### What is expected:
Report each line of the records that contains the string "Where", treating uppercase and lowercase letters as distinct.

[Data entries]
..........

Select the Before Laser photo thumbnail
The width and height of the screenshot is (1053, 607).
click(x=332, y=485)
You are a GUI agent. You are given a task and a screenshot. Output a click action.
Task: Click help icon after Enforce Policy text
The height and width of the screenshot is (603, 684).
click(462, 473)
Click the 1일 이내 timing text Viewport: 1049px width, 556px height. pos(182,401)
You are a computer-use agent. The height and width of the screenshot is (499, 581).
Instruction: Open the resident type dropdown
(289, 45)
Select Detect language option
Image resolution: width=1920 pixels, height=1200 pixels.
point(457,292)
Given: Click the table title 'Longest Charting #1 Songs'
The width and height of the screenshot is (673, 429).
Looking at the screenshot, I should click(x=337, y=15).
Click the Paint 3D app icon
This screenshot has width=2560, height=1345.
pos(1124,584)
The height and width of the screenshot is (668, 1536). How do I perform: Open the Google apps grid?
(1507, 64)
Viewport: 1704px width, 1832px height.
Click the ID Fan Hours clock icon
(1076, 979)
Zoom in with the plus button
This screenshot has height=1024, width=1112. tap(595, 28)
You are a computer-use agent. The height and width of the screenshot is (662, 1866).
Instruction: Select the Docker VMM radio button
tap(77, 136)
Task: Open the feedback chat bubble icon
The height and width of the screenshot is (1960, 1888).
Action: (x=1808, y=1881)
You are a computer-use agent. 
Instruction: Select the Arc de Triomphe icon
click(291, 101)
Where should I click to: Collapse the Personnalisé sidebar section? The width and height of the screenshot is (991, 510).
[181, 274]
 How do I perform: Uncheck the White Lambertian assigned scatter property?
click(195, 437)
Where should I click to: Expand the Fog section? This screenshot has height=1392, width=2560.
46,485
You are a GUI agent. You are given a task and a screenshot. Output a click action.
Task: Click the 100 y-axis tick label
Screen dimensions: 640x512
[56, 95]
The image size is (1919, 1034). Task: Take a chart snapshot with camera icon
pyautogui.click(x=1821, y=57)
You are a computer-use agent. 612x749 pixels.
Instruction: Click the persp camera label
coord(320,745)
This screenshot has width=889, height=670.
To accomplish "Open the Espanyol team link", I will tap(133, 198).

..........

### Reply:
Where should I click to: Collapse the Personnalisé sidebar section? The width and height of the screenshot is (991, 510).
Where should I click to: Expand the Fog section? This screenshot has height=1392, width=2560.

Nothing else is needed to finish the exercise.